ASSIGNMENT:
Below are the records; give again exactly the line with "Given: Uncheck Show configuration by default", the line with "Task: Click the Название группы label", and each line that lies between them, and nothing besides.
*** Opening DATA PROVIDED ***
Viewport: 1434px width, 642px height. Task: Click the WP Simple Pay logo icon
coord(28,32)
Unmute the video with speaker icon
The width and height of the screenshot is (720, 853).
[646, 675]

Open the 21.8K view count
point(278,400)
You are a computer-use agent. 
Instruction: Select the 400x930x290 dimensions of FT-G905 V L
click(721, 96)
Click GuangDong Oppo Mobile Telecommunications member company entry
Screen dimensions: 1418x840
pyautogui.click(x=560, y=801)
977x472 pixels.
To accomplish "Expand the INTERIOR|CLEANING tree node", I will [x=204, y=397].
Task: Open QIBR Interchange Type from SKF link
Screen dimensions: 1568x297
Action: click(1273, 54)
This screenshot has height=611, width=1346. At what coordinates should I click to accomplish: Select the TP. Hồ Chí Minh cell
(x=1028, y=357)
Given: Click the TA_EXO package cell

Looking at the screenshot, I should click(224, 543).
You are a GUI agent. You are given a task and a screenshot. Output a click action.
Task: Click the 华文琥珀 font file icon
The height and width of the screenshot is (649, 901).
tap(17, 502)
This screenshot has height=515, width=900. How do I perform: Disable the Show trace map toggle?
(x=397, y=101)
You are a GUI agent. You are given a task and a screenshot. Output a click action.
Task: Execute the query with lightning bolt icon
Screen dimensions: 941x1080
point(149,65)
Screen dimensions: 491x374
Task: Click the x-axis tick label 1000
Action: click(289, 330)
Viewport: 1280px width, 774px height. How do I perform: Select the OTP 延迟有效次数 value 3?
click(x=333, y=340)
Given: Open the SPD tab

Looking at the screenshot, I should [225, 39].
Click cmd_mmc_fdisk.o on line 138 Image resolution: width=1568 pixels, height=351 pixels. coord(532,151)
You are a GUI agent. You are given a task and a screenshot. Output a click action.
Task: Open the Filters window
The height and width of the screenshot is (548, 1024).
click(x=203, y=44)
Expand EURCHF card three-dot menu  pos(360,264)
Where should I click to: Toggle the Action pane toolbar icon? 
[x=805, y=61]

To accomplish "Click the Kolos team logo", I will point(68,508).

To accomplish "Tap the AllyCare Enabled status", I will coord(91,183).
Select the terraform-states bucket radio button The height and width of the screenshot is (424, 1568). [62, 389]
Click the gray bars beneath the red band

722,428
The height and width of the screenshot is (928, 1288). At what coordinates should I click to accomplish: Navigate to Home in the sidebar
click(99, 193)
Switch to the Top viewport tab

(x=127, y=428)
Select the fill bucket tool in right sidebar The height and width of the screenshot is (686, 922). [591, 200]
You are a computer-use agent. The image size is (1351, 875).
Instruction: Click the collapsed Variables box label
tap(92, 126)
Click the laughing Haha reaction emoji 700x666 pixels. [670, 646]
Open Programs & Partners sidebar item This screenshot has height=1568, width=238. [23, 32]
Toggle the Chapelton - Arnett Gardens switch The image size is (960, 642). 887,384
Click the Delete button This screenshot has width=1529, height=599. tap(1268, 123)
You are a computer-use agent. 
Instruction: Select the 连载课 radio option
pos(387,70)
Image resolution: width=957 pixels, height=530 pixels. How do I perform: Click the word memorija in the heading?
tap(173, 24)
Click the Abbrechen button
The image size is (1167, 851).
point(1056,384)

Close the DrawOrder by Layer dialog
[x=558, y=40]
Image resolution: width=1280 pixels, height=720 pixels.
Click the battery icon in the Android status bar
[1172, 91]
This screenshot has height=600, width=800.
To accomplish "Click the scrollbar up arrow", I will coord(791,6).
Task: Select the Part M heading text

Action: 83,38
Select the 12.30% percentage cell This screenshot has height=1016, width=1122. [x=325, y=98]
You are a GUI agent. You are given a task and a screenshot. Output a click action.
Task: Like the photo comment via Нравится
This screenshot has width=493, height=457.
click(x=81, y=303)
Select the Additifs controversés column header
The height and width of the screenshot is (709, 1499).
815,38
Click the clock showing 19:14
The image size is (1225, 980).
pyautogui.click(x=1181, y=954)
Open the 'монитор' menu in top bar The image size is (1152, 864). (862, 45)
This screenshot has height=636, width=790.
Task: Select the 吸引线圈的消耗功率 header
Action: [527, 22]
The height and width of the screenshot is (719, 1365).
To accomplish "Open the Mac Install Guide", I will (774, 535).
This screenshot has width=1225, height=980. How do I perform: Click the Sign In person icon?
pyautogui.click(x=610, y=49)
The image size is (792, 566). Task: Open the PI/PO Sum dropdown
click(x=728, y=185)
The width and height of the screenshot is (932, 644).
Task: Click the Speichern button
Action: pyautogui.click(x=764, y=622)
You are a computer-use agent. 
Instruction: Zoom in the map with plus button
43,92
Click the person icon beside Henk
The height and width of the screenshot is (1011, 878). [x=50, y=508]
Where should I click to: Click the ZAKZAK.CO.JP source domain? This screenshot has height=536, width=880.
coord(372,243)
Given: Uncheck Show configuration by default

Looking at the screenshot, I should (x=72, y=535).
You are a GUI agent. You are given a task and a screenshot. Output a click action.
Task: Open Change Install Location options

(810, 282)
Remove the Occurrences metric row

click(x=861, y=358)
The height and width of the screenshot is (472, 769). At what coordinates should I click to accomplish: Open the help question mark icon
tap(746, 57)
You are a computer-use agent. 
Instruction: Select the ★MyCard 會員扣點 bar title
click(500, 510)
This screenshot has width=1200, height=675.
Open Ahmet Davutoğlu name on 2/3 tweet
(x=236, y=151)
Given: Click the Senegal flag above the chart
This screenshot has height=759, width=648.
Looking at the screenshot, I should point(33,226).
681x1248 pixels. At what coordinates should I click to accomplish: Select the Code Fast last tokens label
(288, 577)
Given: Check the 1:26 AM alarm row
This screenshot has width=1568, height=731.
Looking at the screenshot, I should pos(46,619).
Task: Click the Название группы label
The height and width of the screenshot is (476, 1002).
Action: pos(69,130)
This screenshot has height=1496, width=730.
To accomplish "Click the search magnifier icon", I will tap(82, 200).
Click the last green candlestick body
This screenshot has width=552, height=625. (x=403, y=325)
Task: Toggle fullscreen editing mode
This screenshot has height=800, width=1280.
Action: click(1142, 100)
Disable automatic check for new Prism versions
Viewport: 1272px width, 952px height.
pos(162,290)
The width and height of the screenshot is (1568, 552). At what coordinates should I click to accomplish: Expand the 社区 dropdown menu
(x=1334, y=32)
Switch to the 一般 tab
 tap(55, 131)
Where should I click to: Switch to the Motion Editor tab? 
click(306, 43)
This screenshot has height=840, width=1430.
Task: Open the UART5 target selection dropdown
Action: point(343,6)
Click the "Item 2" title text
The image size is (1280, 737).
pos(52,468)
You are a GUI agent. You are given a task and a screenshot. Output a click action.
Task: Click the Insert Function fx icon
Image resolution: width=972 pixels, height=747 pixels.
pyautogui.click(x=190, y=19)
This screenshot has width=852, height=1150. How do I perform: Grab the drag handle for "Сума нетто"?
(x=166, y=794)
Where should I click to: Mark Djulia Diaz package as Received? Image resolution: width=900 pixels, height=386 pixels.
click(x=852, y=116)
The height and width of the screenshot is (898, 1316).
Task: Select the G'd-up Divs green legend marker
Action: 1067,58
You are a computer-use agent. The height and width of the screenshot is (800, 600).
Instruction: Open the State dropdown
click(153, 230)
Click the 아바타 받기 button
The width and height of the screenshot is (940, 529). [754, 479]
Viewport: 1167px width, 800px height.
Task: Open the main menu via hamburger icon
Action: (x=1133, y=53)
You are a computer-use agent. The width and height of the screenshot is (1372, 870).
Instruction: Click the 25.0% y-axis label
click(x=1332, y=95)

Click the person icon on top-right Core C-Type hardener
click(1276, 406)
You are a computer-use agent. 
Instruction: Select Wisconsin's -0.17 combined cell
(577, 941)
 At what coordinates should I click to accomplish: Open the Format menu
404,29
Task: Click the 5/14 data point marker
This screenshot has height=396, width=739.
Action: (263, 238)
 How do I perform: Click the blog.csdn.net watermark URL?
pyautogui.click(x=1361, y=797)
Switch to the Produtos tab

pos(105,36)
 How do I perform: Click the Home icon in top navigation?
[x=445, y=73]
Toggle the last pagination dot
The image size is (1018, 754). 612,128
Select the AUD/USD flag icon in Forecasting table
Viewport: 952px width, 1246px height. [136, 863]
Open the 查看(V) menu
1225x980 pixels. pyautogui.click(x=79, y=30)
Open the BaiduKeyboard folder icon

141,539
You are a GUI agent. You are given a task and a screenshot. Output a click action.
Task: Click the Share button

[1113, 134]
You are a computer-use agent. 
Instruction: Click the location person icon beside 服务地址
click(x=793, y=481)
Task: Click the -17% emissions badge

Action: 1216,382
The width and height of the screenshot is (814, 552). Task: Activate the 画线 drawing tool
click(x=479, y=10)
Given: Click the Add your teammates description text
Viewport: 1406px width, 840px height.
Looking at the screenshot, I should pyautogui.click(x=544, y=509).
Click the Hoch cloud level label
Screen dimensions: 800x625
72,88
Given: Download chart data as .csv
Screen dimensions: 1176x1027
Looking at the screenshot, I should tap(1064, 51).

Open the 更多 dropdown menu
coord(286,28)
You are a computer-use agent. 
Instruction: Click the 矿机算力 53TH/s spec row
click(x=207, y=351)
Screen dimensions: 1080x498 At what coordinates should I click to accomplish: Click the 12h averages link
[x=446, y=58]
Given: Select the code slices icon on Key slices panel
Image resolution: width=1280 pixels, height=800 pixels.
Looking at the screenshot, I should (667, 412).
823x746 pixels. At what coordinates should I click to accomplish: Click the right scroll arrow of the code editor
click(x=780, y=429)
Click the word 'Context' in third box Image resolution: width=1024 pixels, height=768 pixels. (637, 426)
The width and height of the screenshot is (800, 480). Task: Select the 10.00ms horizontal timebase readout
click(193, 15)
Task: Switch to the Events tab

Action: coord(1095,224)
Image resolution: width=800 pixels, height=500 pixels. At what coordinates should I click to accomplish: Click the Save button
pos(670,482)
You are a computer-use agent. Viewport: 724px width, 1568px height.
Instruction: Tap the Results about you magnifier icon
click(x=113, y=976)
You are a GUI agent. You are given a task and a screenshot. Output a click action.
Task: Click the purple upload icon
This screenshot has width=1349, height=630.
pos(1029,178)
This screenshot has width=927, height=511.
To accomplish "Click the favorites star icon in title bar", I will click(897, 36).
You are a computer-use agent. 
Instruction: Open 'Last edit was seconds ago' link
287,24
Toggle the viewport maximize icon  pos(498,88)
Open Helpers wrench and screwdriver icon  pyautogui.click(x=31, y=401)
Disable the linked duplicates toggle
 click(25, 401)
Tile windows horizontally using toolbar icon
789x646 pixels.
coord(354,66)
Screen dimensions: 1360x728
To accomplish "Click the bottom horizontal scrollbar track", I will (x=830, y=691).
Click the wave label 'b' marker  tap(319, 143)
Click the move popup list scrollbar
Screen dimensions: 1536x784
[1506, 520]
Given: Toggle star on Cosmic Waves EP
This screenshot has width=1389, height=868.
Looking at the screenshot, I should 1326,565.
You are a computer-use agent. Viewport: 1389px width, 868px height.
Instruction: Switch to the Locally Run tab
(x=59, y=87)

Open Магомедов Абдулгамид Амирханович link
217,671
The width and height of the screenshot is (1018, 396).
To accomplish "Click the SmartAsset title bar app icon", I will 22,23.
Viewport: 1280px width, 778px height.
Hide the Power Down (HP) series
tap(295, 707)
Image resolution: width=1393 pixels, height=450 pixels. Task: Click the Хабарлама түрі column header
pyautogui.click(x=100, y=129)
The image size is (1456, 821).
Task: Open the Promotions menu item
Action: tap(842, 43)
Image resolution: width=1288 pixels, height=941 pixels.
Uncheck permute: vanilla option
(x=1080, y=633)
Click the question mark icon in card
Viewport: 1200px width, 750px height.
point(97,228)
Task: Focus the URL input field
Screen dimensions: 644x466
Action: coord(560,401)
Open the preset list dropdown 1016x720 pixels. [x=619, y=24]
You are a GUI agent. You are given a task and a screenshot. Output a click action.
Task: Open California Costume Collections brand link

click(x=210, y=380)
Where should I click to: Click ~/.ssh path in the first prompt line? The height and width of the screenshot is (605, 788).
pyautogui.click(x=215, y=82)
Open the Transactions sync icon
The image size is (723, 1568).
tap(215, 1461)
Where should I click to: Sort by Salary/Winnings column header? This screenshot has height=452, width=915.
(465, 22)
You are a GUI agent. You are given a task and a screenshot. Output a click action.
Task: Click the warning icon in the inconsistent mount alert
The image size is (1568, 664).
*** Closing DATA PROVIDED ***
EXPECTED ANSWER:
Given: Uncheck Show configuration by default

Looking at the screenshot, I should (x=72, y=535).
You are a GUI agent. You are given a task and a screenshot. Output a click action.
Task: Open Change Install Location options

(810, 282)
Remove the Occurrences metric row

click(x=861, y=358)
The height and width of the screenshot is (472, 769). At what coordinates should I click to accomplish: Open the help question mark icon
tap(746, 57)
You are a computer-use agent. 
Instruction: Select the ★MyCard 會員扣點 bar title
click(500, 510)
This screenshot has width=1200, height=675.
Open Ahmet Davutoğlu name on 2/3 tweet
(x=236, y=151)
Given: Click the Senegal flag above the chart
This screenshot has height=759, width=648.
Looking at the screenshot, I should point(33,226).
681x1248 pixels. At what coordinates should I click to accomplish: Select the Code Fast last tokens label
(288, 577)
Given: Check the 1:26 AM alarm row
This screenshot has width=1568, height=731.
Looking at the screenshot, I should pos(46,619).
Task: Click the Название группы label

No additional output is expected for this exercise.